Illness in Child Care

Posted on September 18 2019 Categories: , ,

While in a child care service children come into contact with many other children and adults. This increased contact can result in an increased chance of becoming ill. All services are required by legislation to have specific strategies in place to minimise the spread of infectious illnesses. These strategies will include specific hygiene procedures such as handwashing, cleaning toys and sanitising surfaces.

Illness in Child Care

Why do children sometimes become ill when they are in child care?

Children are more likely to contract illnesses when they first start child care because they come into contact with a larger number of children and adults that they would not otherwise be exposed to in their own homes. Through play, nurture and exploration, children in group care settings have close physical contact with others and their environment. This means that children can be exposed to infectious illnesses through physical contact with other children, adults, toys and surfaces or through airborne illness such as coughing or sneezing.

Why should my child be excluded from care when they are ill?

The state Health department recommends and requires early education and care services to exclude ill children from the service. Part of the process of minimising the spread of illness is to prevent children from passing on their illness by excluding them from care. Services will also have their own individual policies regarding exclusion of sick children which are available for families to read. This practice benefits all of the children, families and staff of the service. Unwell children often need additional individual comfort and attention which can be difficult for staff to provide in a group care setting. Sick children will generally recover faster if they can rest and be cared for at home.

How can I protect my child from becoming ill at their service?

Immunisation is the most effective way to prevent serious childhood illnesses. Families are required to provide a copy of their child’s immunisation record. Families will not be permitted to enrol their child in an Early Childhood service if their child’s vaccinations are not up to date unless there is a medical exemption or similar which has been approved by the Australian Immunisation Register.

How do I know if my child is not well enough to go?

Any child with a contagious illness or disease should not attend their Early Childhood Service. Even if not contagious, children should also not attend if they have an illness which prevents them from comfortably participating in activities at the service.

Some children have ongoing medical needs that can be treated whilst at the service such as asthma or anaphylaxis. In these situations, services will formulate a plan for responding to signs of illness. It is also part of legislative requirements that Early Childhood Services have Educators with formal First Aid training.

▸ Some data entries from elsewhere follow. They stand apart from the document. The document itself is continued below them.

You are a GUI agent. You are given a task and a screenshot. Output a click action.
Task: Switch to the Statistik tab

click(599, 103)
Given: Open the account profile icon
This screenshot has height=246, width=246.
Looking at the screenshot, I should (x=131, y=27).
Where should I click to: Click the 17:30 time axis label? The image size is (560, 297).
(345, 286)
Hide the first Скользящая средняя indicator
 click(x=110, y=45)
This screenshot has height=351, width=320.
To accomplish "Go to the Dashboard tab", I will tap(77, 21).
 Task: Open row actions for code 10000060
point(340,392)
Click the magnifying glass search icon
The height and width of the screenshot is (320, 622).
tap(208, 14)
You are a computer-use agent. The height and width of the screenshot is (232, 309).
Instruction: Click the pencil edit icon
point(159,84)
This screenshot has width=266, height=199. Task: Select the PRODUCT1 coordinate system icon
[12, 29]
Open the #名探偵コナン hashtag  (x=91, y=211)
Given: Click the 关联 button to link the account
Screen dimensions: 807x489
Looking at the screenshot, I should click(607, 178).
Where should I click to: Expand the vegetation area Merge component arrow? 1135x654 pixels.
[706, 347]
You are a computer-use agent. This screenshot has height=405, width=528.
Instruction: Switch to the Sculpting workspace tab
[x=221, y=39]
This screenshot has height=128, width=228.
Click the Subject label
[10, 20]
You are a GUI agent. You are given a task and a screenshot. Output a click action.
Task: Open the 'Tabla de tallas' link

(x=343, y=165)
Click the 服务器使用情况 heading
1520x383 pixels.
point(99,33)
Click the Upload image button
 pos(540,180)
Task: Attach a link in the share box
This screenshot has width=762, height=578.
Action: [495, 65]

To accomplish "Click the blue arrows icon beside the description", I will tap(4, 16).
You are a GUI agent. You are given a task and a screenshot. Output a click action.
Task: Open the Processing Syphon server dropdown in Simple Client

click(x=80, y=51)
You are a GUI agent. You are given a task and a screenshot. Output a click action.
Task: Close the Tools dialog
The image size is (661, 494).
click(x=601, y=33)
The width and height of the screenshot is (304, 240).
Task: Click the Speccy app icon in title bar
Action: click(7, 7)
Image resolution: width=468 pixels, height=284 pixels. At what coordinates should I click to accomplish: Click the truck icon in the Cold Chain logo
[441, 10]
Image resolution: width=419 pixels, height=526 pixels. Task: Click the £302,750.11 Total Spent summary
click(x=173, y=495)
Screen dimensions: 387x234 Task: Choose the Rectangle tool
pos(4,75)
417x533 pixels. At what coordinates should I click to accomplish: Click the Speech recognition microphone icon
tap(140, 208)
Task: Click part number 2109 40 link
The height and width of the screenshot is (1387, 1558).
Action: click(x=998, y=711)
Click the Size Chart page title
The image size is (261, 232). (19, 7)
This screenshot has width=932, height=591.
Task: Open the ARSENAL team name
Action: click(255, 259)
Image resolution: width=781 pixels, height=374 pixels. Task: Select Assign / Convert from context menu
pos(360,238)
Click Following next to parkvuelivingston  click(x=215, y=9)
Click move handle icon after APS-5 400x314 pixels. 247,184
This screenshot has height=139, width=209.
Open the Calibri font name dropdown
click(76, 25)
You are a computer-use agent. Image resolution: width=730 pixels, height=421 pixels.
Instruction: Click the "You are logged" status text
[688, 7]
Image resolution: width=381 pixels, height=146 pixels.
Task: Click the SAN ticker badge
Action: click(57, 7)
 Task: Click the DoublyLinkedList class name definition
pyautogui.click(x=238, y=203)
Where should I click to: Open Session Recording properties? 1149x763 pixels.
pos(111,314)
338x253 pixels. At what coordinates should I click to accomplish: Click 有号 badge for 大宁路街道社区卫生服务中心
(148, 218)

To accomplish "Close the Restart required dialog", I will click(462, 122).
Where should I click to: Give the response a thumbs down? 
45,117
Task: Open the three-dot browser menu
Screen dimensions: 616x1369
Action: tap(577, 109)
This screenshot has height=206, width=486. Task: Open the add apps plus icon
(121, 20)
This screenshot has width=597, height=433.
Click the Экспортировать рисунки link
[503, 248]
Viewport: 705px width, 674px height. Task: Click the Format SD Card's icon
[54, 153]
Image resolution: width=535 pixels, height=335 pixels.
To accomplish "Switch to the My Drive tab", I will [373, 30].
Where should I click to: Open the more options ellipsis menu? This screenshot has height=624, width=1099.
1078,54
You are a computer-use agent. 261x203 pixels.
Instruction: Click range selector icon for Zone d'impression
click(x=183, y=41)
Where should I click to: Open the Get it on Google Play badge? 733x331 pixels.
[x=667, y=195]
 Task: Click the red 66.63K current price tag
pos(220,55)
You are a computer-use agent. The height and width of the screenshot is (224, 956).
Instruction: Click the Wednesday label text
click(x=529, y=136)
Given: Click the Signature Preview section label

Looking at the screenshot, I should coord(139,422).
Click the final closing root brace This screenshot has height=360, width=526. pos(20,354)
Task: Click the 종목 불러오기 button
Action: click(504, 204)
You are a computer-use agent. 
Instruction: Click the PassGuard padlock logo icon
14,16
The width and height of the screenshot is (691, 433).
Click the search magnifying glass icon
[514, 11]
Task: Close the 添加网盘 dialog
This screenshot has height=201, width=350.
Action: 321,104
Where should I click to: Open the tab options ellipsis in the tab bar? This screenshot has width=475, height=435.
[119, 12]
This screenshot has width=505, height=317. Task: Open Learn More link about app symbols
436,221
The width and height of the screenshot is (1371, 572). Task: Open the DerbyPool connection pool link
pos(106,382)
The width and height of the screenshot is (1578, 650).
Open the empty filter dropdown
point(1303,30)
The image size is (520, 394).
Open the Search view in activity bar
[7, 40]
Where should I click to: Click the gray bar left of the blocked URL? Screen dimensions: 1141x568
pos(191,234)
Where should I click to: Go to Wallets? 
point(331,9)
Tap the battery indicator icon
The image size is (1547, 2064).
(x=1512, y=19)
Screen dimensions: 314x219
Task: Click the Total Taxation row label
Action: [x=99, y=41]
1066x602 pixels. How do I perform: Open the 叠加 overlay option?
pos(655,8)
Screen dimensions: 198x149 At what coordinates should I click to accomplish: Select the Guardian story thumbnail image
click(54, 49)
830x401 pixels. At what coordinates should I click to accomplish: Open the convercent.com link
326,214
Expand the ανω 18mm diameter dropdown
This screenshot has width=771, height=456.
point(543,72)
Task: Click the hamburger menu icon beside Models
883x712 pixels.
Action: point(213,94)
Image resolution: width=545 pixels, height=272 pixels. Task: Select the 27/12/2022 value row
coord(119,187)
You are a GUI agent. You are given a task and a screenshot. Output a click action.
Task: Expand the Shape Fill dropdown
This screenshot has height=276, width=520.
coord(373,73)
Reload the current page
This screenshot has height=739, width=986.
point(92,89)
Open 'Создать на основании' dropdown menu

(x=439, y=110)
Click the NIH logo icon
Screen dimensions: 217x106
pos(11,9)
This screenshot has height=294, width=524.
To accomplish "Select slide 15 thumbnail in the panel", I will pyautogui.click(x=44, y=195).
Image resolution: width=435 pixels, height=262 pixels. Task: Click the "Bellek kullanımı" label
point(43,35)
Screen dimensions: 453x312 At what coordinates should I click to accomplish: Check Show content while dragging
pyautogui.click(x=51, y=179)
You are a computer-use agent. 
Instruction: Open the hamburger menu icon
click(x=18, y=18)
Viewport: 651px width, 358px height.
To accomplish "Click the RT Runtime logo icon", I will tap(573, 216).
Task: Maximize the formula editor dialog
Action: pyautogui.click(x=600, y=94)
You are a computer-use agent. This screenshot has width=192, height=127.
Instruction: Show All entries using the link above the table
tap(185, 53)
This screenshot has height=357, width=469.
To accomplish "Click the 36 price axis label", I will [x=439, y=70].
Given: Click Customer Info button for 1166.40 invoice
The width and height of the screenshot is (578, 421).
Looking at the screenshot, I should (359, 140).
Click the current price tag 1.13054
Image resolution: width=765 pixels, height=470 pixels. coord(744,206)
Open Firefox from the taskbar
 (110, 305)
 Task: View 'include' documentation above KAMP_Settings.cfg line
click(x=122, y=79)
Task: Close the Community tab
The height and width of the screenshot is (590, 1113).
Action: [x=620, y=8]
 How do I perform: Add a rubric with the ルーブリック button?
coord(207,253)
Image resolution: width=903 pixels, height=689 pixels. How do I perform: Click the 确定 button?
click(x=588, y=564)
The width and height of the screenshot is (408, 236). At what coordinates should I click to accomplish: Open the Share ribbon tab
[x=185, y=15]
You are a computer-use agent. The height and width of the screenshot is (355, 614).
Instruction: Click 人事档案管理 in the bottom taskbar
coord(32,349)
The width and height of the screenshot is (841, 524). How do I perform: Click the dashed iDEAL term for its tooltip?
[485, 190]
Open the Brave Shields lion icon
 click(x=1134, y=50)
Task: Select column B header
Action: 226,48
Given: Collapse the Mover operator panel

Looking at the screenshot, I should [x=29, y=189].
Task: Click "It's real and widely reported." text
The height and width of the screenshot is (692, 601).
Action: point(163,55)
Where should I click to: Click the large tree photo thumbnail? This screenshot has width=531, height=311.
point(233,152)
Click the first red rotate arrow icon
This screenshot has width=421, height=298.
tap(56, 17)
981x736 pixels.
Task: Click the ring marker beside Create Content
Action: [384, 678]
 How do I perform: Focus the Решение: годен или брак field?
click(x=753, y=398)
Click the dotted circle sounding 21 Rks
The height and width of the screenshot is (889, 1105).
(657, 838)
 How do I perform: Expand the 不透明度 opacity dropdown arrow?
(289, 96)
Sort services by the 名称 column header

What happens if my child gets ill at their service?

Early Childhood Educators are not medical practitioners and are not able to diagnose whether or not a child has an infectious illness. However, if a contagious illness is suspected, the service has the right to ask the family to collect their child as soon as possible, or not to bring the child in at all. The service may also request the family seek medical advice and obtain a medical certificate confirming the child is no longer infectious, before the child is allowed to return to the service.

What if my child needs medication?

Sometimes medication is required on an ongoing basis to treat an illness or condition, such as asthma. Medication may also be needed to help manage symptoms or promote recovery when children are ill. Over-the-counter medications, such as paracetamol, can mask the symptoms of a contagious illness and this is something that families and Educators need to consider when deciding if a child is fit to attend care. It is important that you talk to the Educators about the service’s policies on medication and discuss with them your child’s health needs. It is also important to note that numerous services have policies which do not allow the administration of over-the-counter medications such as paracetamol, without a doctor’s instructions. Educators are also required to strictly follow the instructions provided by a doctor’s script or on the medication label when administering medication.

While services and Educators take every reasonable precaution to prevent the spread of illness, it is not always possible to stop children from contracting a contagious illness. There will be times when children may need to be kept home due to sickness. Taking time off work or study to care for a sick child can sometimes be challenging. Getting paid leave from work and facing negative attitudes about leave in the workplace can sometimes cause stress for families. Having some options identified and a plan about how your family will care for ill children will minimise the difficulties, especially for working families.

Make sure that you speak with your child’s Educators if you have any concerns about your child’s health and remember that the services policies regarding illness and exclusion are there to protect your child as well as other children, families and staff.